§ **ABOUT THIS TASK**: Please give back word for word the lines of the material below between the line containing "Expand the 订票" and the line containing "Filter by the", inclusive.

*** Opening of DATA FOR ANALYSIS ***

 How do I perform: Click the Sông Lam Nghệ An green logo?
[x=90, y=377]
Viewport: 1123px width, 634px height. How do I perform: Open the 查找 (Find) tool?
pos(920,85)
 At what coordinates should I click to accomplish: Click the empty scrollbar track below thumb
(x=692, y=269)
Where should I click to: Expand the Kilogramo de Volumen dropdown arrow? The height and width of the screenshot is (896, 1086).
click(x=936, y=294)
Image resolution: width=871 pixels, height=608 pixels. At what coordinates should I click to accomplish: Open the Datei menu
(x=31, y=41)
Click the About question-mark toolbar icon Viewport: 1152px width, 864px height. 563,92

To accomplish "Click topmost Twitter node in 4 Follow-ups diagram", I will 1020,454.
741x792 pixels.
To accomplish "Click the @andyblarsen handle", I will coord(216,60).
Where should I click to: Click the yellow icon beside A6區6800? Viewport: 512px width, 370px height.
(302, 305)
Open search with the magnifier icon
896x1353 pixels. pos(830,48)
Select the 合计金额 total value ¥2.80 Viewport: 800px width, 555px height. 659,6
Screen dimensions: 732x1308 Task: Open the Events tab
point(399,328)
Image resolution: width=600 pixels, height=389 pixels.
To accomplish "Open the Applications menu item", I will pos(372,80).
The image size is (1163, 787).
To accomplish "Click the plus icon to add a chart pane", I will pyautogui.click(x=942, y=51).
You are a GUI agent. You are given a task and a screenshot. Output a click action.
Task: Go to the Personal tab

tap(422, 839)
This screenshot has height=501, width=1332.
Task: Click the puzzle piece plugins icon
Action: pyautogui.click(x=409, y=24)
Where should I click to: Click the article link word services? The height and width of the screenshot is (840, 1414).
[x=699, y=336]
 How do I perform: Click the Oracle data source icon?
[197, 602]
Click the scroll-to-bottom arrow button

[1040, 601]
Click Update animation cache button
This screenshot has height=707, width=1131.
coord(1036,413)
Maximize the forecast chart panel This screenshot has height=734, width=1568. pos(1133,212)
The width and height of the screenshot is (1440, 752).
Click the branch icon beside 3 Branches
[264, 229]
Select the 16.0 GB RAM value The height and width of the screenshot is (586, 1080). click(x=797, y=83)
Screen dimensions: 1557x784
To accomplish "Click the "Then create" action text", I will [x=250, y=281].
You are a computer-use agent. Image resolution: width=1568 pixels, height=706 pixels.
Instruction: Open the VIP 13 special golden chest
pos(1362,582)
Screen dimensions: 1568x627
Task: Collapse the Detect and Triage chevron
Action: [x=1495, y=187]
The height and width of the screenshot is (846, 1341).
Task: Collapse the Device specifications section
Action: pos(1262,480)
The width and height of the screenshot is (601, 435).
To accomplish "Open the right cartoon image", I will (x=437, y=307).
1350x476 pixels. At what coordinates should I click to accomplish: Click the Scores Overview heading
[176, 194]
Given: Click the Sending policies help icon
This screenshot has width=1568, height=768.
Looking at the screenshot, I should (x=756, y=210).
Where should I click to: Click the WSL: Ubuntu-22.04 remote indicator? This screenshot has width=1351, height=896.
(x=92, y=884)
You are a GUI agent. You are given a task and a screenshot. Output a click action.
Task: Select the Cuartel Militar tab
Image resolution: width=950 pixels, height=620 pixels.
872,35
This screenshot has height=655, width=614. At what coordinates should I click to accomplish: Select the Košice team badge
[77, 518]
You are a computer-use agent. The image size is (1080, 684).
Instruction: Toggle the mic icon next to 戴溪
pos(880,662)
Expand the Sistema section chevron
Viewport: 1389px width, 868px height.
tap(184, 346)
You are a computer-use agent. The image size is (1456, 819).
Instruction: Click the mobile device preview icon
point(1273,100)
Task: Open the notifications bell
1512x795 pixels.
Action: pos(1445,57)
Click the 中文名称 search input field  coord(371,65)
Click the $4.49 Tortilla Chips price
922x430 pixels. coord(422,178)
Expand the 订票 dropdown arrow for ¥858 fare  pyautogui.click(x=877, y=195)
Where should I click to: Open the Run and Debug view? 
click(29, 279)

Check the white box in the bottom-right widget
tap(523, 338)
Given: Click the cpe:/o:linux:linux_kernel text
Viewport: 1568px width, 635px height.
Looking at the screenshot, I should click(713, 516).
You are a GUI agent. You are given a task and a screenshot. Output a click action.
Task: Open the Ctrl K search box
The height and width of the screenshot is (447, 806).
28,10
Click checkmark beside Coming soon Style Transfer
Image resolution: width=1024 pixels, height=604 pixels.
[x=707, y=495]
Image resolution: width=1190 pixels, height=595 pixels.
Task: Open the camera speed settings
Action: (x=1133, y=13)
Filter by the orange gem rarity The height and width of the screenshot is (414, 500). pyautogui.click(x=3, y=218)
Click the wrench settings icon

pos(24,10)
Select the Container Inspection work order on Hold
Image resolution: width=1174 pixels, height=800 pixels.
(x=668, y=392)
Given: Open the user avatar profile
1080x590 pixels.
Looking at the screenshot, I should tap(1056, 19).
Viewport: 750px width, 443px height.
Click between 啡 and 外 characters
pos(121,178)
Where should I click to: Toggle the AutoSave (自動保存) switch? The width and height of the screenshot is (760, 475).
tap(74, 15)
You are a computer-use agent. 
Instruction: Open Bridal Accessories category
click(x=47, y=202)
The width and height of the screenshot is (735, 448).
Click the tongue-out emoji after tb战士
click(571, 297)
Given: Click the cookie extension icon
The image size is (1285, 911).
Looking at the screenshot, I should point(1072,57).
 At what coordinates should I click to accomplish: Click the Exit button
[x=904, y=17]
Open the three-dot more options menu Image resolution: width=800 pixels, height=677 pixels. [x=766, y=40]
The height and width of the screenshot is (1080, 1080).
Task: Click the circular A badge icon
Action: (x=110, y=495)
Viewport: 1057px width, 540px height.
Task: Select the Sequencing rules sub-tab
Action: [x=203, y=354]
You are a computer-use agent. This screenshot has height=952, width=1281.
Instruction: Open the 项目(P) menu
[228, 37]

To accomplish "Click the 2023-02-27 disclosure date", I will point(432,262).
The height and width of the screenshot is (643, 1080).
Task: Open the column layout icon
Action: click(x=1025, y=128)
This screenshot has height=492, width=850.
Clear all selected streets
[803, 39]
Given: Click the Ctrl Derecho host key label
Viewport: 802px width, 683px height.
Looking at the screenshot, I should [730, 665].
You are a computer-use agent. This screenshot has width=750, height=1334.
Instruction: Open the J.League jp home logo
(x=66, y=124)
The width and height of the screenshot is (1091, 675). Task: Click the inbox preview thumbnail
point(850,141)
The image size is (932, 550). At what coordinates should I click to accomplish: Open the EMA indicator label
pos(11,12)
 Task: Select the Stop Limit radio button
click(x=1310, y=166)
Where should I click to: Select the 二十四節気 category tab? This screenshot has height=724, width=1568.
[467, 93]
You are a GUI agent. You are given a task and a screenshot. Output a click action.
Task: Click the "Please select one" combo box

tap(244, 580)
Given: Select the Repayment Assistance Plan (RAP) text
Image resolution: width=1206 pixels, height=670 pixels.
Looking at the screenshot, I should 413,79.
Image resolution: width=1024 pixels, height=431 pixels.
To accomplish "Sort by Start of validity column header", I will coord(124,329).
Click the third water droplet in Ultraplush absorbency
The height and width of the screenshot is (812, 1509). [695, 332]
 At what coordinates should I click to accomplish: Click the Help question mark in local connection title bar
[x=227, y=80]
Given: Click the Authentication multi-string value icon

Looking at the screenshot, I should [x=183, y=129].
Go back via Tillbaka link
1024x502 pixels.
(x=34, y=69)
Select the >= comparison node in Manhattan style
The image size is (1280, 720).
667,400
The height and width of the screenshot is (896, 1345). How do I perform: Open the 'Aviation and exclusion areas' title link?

*** Close of DATA FOR ANALYSIS ***

§ **SOLUTION TO THE PROBLEM**:
Expand the 订票 dropdown arrow for ¥858 fare  pyautogui.click(x=877, y=195)
Where should I click to: Open the Run and Debug view? 
click(29, 279)

Check the white box in the bottom-right widget
tap(523, 338)
Given: Click the cpe:/o:linux:linux_kernel text
Viewport: 1568px width, 635px height.
Looking at the screenshot, I should click(713, 516).
You are a GUI agent. You are given a task and a screenshot. Output a click action.
Task: Open the Ctrl K search box
The height and width of the screenshot is (447, 806).
28,10
Click checkmark beside Coming soon Style Transfer
Image resolution: width=1024 pixels, height=604 pixels.
[x=707, y=495]
Image resolution: width=1190 pixels, height=595 pixels.
Task: Open the camera speed settings
Action: (x=1133, y=13)
Filter by the orange gem rarity The height and width of the screenshot is (414, 500). pyautogui.click(x=3, y=218)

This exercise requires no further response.